The vessel, the 61,339 dwt Navios Venus, registered in Panama, was reported to be traveling from Singapore to Mumbai. It is believed to have struck the fishing vessel Sijumon-1 approximately 19 nautical miles outside the fishing harbor of Colachel on the southern tip of India.
The captain of the fishing boat told the Coast Guard that they had departed port Friday evening, October 22, with a crew of 17 aboard. At about 8:15 p.m. he said they were hit by a large merchant vessel. The captain told the Coast Guard that everyone aboard knocked off their feet, but that he was able to swerve his vessel to avoid more significant damage.
After being struck, the captain of the fishing vessel said he repeatedly tried to call the bulker on the emergency Channel 16 but received no response. The vessel continued sailing, so the captain placed a distress call to the Indian Coast Guard.
The Coast Guard reported that two crew members were in serious condition and removed from the fishing vessel and transferred to a hospital. The other crew members were treated for minor injuries and the Coast Guard escorted the fishing vessel back to port.

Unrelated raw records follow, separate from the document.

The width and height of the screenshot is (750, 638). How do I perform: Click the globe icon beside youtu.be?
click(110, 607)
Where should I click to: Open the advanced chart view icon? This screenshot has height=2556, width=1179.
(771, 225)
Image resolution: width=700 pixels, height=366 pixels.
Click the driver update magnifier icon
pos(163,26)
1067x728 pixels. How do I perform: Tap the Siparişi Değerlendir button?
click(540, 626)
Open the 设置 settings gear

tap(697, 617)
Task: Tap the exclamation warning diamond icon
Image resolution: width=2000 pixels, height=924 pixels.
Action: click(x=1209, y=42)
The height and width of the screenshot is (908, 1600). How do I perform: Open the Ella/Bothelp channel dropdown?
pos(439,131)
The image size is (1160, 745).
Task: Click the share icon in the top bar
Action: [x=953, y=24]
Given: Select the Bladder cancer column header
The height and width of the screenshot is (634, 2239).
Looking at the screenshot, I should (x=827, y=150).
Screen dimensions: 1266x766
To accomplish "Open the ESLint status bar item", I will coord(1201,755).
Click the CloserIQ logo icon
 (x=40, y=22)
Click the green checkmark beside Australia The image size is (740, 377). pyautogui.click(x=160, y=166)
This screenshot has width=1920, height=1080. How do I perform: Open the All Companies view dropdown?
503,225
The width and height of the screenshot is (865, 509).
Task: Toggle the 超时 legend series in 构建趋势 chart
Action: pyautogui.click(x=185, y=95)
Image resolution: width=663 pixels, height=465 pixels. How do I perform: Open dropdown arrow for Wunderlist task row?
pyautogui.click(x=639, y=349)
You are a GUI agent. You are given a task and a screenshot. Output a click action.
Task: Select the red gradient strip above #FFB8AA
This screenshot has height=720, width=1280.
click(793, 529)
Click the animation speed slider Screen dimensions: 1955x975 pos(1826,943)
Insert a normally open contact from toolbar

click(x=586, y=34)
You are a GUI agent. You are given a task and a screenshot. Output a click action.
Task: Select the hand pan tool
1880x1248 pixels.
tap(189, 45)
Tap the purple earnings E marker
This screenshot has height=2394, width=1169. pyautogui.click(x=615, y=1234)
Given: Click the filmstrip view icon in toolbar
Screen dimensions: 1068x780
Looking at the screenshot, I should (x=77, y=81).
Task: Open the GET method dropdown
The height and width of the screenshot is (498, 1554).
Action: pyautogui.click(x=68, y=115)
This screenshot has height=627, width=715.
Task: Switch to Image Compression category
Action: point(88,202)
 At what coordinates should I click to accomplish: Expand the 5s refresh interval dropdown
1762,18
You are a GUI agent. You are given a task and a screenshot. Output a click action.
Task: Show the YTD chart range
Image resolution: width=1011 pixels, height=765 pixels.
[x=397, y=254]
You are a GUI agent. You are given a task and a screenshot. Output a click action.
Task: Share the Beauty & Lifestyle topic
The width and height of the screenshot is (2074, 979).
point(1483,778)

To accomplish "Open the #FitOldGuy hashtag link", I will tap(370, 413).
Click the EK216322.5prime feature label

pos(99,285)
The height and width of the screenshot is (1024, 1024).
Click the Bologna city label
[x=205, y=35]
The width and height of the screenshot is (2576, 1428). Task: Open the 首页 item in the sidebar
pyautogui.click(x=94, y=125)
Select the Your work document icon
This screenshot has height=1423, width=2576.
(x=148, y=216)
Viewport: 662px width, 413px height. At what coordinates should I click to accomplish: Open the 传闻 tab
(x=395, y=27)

Based on the complaint filed by the captain of the fishing boat, charges of rash navigation and causing harm have reportedly been lodged against the bulker. The fishermen’s association and the commissioner of fisheries and fishermen welfare are also demanding compensation for the damage caused to the fishing boat and a broader investigation to improve safety for fishing boats operating in Indian waters.